Mais revenons à notre sujet principal, celui de la dette contractée par Haïti pour ‘dédommager’ l’État français ainsi que les côlons. À titre de comparaison, c’est comme si un voleur entrait chez vous par effraction, volait vos bijoux, et qu’après, il venait vous demander de lui payer des dommages et intérêts. Si ce sujet refait surface aujourd’hui, c’est parce que des journalistes du célèbre journal le New York Times ont mené une enquête pour savoir de quel montant on parle ici exactement, et si cette dette a entravé le développement d’Haïti durant ses deux siècles d’indépendance.

Tout d’abord, parlons chiffres. La France, bien entendu, essaie de minimiser la somme reçue. Tout au plus, elle parle de l’équivalent de 500 millions de dollars aujourd’hui, qui selon elle, ont été largement restitués à travers des aides au développement. En somme, la France nous dit, circulez, il n’y a rien à voir.

Les experts indépendants ont un tout autre avis. D’après eux, le chiffre réel tournerait autour de 20 milliards de dollars… voire beaucoup plus. Une somme énorme qui a en plus été empruntée auprès de banques françaises comme la CIC qui a participé au financement de la tour Eiffel. Pour faire court, le monument le plus célèbre de la France a été en partie payé par le contribuable haïtien. Pendant plus d’un siècle, Haïti devra donc payer à la France une compensation injuste avec des taux d’intérêt faramineux. C’est ce qu’on appellera la double-dette.

Et lorsque Haïti se retrouve au bord de la banqueroute et n’arrive plus à honorer sa dette, la France revient à la charge en menaçant d’intervenir militairement, comme lorsque le roi Charles X envoya une flotte pour mettre à exécution ses menaces. Les Haïtiens, qui ne voulaient plus revivre les horreurs de la guerre, n’eurent d’autre choix que d’accepter. Pour la petite anecdote, en 1904, lorsque Haïti fêtait le centenaire de son indépendance, le Président français de l’époque a refusé d’assister à la cérémonie pour montrer sa colère face au retard de paiement d’Haïti.

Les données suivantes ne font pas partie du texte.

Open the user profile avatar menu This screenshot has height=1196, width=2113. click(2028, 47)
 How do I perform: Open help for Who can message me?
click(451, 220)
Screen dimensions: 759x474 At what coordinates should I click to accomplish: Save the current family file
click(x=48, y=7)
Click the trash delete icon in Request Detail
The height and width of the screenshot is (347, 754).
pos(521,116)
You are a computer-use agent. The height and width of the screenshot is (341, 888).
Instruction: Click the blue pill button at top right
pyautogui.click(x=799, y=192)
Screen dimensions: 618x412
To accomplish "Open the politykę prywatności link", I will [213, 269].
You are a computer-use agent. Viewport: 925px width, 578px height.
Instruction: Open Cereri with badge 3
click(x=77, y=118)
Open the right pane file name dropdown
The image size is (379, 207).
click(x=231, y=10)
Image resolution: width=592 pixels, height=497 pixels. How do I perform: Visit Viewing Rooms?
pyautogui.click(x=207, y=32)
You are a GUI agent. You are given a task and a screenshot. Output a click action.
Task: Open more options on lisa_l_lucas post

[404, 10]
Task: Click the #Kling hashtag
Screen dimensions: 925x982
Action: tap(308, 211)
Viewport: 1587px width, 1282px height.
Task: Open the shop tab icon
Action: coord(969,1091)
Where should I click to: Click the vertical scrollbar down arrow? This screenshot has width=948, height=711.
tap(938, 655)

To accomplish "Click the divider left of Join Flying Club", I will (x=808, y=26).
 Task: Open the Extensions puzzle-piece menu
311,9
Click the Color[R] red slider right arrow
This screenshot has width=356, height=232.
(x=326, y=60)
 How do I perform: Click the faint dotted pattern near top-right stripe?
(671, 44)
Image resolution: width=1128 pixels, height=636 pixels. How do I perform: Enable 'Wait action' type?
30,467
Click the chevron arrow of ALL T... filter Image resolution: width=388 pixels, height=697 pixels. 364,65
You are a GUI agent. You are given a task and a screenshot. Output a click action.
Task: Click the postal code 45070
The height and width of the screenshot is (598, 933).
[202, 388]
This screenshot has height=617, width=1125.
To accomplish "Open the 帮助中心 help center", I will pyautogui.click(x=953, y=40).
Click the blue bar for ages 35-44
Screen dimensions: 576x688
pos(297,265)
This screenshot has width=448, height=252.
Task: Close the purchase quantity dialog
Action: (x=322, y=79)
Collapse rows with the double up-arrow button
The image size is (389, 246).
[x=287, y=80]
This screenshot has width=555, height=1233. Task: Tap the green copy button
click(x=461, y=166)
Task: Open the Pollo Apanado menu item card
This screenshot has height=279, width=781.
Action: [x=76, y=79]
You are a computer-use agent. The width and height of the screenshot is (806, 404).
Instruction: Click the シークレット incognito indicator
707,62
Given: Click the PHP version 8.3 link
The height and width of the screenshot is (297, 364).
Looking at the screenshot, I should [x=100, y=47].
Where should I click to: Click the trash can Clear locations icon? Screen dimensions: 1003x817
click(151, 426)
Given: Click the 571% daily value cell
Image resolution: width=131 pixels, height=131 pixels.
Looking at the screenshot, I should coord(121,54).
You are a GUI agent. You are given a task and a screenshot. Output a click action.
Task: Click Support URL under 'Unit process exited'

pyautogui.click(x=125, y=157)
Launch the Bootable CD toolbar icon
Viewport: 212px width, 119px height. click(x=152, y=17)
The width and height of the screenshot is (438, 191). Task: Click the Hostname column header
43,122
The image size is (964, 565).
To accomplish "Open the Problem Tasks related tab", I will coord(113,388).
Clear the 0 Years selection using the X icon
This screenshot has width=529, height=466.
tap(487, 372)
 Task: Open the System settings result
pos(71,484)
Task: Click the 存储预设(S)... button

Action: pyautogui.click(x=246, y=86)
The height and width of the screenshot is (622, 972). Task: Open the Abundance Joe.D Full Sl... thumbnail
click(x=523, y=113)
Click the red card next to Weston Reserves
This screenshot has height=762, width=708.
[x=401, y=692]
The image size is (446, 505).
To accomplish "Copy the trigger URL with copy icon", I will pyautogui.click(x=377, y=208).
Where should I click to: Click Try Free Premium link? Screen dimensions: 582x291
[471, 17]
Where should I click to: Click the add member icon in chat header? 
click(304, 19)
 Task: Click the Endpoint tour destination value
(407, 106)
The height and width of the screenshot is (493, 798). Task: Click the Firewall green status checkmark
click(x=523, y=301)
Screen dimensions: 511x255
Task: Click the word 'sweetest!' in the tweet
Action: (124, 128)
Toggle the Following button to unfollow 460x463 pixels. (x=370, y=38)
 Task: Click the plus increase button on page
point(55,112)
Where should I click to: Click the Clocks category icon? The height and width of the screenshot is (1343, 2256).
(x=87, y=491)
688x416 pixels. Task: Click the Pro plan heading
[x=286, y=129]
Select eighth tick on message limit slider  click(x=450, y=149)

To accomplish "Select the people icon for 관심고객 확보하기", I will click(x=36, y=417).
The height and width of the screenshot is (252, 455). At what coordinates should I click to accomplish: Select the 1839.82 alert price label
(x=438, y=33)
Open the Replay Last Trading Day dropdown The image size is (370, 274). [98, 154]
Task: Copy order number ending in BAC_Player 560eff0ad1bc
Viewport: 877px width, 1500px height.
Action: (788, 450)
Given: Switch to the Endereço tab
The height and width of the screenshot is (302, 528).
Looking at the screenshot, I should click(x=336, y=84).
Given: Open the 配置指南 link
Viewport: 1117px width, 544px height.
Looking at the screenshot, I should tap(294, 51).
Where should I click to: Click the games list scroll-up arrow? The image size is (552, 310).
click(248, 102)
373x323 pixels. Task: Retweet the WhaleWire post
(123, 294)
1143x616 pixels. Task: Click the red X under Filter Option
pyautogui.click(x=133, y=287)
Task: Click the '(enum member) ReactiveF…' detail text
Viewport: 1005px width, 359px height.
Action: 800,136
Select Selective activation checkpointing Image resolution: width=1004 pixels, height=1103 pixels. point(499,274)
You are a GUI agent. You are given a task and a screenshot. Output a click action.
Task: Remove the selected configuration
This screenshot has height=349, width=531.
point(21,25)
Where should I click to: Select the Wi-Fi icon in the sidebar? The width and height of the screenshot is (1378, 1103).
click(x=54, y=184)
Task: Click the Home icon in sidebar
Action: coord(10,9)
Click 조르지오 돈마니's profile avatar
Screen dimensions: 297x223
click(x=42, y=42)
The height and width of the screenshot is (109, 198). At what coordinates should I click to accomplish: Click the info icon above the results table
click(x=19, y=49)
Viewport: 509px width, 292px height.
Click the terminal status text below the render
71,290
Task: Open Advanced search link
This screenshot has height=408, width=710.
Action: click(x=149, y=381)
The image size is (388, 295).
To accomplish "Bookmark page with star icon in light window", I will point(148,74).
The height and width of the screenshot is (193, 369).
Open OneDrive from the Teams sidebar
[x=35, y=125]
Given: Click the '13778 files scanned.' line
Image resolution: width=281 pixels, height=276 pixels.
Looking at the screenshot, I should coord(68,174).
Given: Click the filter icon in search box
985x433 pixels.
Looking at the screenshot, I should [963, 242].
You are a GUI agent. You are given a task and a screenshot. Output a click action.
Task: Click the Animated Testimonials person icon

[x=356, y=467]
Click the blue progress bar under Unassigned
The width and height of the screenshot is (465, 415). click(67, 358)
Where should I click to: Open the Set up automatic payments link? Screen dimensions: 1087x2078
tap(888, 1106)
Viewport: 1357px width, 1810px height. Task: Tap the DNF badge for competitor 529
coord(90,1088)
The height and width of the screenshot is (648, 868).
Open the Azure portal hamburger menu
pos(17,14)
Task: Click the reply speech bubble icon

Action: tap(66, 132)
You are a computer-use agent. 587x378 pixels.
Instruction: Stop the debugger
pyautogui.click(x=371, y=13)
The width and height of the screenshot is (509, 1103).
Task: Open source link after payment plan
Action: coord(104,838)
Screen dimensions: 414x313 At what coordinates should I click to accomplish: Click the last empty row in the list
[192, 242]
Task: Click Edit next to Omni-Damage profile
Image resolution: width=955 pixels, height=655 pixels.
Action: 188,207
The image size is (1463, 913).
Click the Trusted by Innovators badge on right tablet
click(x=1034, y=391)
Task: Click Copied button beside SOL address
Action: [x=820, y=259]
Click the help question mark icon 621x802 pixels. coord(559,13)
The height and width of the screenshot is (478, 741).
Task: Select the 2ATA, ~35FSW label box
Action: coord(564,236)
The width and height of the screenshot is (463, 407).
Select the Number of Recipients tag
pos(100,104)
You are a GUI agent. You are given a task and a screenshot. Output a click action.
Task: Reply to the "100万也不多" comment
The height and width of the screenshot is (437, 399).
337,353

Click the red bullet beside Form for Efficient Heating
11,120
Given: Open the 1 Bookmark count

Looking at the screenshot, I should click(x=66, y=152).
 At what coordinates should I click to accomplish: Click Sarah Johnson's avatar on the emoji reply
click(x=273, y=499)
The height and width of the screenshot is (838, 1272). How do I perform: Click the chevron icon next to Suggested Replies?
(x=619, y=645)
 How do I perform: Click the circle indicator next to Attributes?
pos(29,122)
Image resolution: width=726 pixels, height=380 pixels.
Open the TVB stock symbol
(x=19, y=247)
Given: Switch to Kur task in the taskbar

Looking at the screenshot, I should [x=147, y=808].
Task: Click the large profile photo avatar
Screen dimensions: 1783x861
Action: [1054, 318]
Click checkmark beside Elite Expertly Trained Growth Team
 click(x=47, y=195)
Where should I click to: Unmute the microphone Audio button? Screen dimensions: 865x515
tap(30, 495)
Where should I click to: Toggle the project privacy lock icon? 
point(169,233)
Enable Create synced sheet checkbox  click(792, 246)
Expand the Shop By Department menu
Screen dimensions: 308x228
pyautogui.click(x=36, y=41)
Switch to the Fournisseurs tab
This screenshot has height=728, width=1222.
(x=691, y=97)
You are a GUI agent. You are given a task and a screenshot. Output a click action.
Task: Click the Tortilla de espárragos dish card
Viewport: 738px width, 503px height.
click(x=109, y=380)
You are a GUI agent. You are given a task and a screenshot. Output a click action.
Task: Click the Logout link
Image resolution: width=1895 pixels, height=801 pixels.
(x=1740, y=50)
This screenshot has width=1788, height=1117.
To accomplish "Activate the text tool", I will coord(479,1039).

Pour notre plus grand malheur, Haïti a hérité à travers son histoire moderne de dirigeants corrompus qui défendaient seulement leurs intérêts, mais aussi de grands groupes bancaires comme Citigroup qui ont mis à sac les caisses de l’État haïtien, récupérant parfois jusqu’à 20% des revenus de notre pays.

Ce pillage à grande échelle, qui a également eu lieu dans d’autres contrées colonisées comme l’Afrique, personne n’en parle vraiment. Pourtant, à cause de cela, des pays comme Haïti n’ont jamais pu véritablement prendre leur envol et se développer. Autrement, comment expliquer que la Banque Nationale d’Haïti ait été dirigée par des actionnaires français, allemands et américains? Lorsque l’influence de la France commença à diminuer, c’est les Américains qui ont pris le relais, avec la suite que l’on connaît.

Il est important que cette partie sombre de notre histoire ne tombe pas dans l’oubli, et que la génération actuelle sache que notre cher et beau pays a été honteusement et injustement spolié pendant des siècles par les puissances étrangères. Aujourd’hui, le gouvernement haïtien ne cesse de demander l’aide de la communauté internationale pour sortir le pays de la crise. Mais ne devrait-il pas plutôt demander de se faire rembourser les milliards qui ont été volés, et dont continuent à profiter les descendants d’anciens propriétaires français? Seul hic, quand bien même on arrive à récupérer cet argent, nos politiciens corrompus risquent de le détourner à leur profit au lieu de le redistribuer à la population. Mais ça, c’est un autre problème.